The term loan will be used to fund the acquisition of the Extrusion Technology Group, a provider of extrusion equipment and services, from Nimbus and refinance existing debt.

Davis-Standard, owned by Gamut Capital Management LP, is a Pawcatuck, Conn.-based developer, distributor and aftermarket servicer of extrusion and converting technology.

ArcLight finalized

ArcLight NGPL set the issue price for the new money portion of its roughly $268 million term loan B due April 15, 2028 at par, the tight end of the 99.75 to par talk, a market source said.

The issue price for the existing money portion of the new term loan remained at par.

Pricing on the new term loan is SOFR plus 350 bps with a 1% floor and no CSA, and the debt has 101 soft call protection until March 2024.

The new term loan will be fungible with the company’s existing $461 million term loan due April 15, 2028.

Recommitments were due at 5 p.m. ET on Thursday, the source added.

Barclays is leading the deal that will be used to reprice an existing roughly $233 million term loan B down from SOFR+CSA plus 375 bps with a 1% floor, to fund a distribution to ArcLight and to pay transaction costs.
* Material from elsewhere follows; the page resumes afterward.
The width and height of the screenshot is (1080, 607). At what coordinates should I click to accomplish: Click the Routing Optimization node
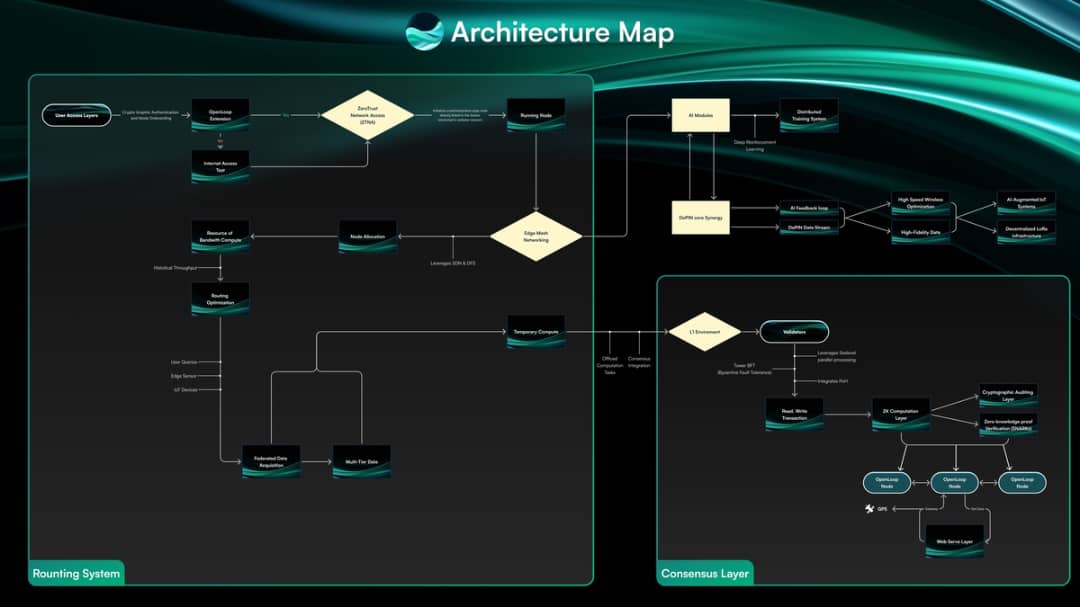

The existing CSA is ARRC standard of 11.448 bps one-month rate, 26.161 bps three-month rate and 42.826 bps six-month rate.

NGPL is a FERC-regulated natural gas pipeline system.

TouchTunes tweaked

TouchTunes raised its fungible incremental covenant-lite first-lien term loan due April 1, 2029 to $155 million from $140 million and tightened the original issue discount to 99 from 98.789, according to a market source.

Pricing on the incremental term loan is SOFR plus 525 bps with a 0.5% floor, and the debt has 101 soft call protection for six months.

Commitments were due on Thursday afternoon, the source added.

Citizens Bank is leading the deal that will be used to pay down a portion of the company’s existing second-lien term loan and to fund a shareholder distribution.

TA Associates is the sponsor.

TouchTunes is a New York-based music distributor through a network of jukeboxes.

Forefront upsized

Forefront Dermatology raised its non-fungible incremental first-lien term loan (B2/B) due April 1, 2029 to $110 million from $100 million, firmed pricing at SOFR plus 550 bps, the high end of the SOFR plus 525 bps to 550 bps talk and set the original issue discount at 97.5, the midpoint of the 97 to 98 talk, a market source remarked.

The incremental term loan still has a 0.5% floor and 101 soft call protection for six months.

Allocations went out on Thursday, the source added.

UBS Investment Bank is leading the deal that will be used to repay revolver drawings and to fund acquisitions under letters of intent.

Partners Group is the sponsor.

Forefront Dermatology is a Manitowoc, Wis.-based dermatology physician practice.

Nemera revised

Nemera added a $75 million covenant-lite term loan B due January 2029 to its capital structure that is priced at SOFR plus 500 bps with 25 bps step-downs at 4.5x and 4x senior secured net leverage, a 0% floor and an original issue discount of 98, according to a market source.

The company also downsized its euro covenant-lite term loan B due January 2029 to €525 million from €590 million, revised the pricing step-downs to two 25 bps step-downs at 4.5x and 4x senior secured net leverage, from three step-downs at 4.75x, 4.25x and 3.75x senior secured net leverage, and changed the original issue discount talk to a range of 98 to 98.5 from a range of 97.5 to 98, the source continued.

Pricing on the euro term loan remained at Euribor plus 500 bps with a 0% floor.

Both term loans (B3/B-) have 101 soft call protection for six months.

HSBC, ING, Natixis and UniCredit are the physical bookrunners on the deal. Natixis is the agent.

The term loans will be used to extend by three years an existing €460 million term loan B, which includes a U.S. carve-out, to partially refinance second-lien debt and for general corporate purposes.

Nemera, owned by Astorg and Montagu, is a France-based manufacturer of drug delivery devices.

Fund flows

In other news, actively managed loan fund flows on Wednesday were negative $27 million and loan ETFs were positive $103 million, sources said.

The tracking estimate for Thursday night’s weekly Lipper numbers for loans are inflows totaling $215 million, sources added.